Only Greece and Portugal in southern Europe have a realistic prospect of reducing their public debt-to-GDP ratio over the next two decades, the German Economic Institute said on Wednesday.
According to a report by the Institut der deutschen Wirtschaft (IW), the debt index in southern Europe is expected to continue to rise, especially in France, Spain and Italy. As IW Senior Economist Bjorn Kauder notes in the report, Greece may be off to a worse start in terms of the numbers, but “will have a good outlook in normal times.”
Greece and Portugal have notable primary surpluses, while Greece also benefits from relatively low interest rates, according to the German institute.
Examining the possible evolution of public debt ratios in France and the four southern European EU member states, Greece, Italy, Portugal and Spain, the report examined three scenarios growing for the next 20 years.
The values predicted by the IMF for the year 2026 are continued. The second and third scenarios are based respectively on the evolution in the periods of four and eight years before the start of the Covid-19 pandemic. The results show that only Portugal and Greece can reasonably expect to reduce their debt ratios over the next two decades.
Both EU member states have remarkable primary balances. Moreover, the Portuguese economy is developing well while Greece benefits from relatively low interest rates.

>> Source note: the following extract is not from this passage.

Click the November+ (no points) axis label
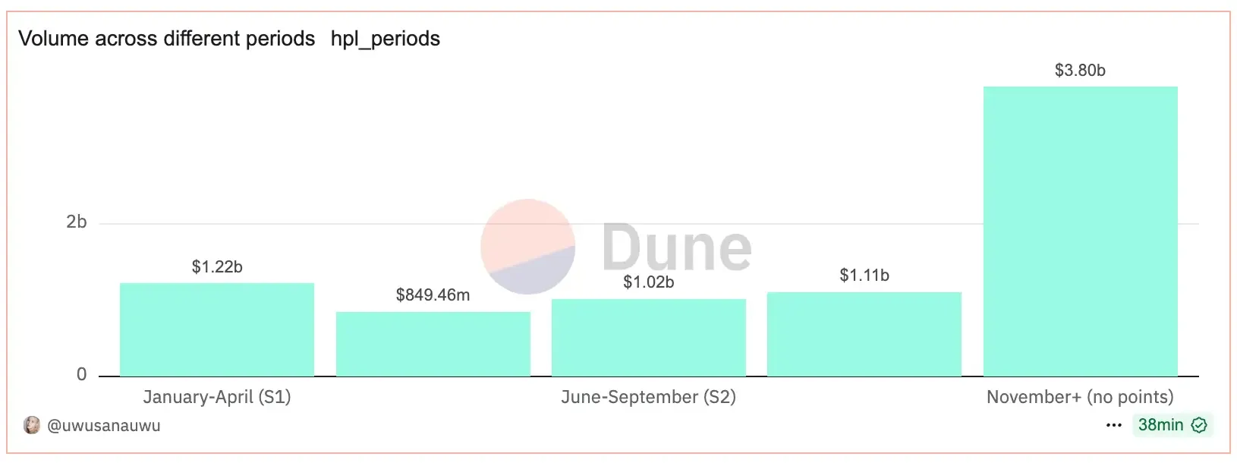This screenshot has height=463, width=1237. point(1079,397)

However, even Portugal is unable to reduce its debt to the 60% of GDP envisaged by the Stability and Growth Pact. For France, Italy and Spain, a further rise in debt ratios is to be expected. This can be explained in particular by the weakness of the French and Spanish primary balances, while Italy continues to suffer from a sluggish economy. The sustainability of national budgets therefore remains a permanent political and economic challenge, particularly in view of the demographic adjustments that these countries are facing.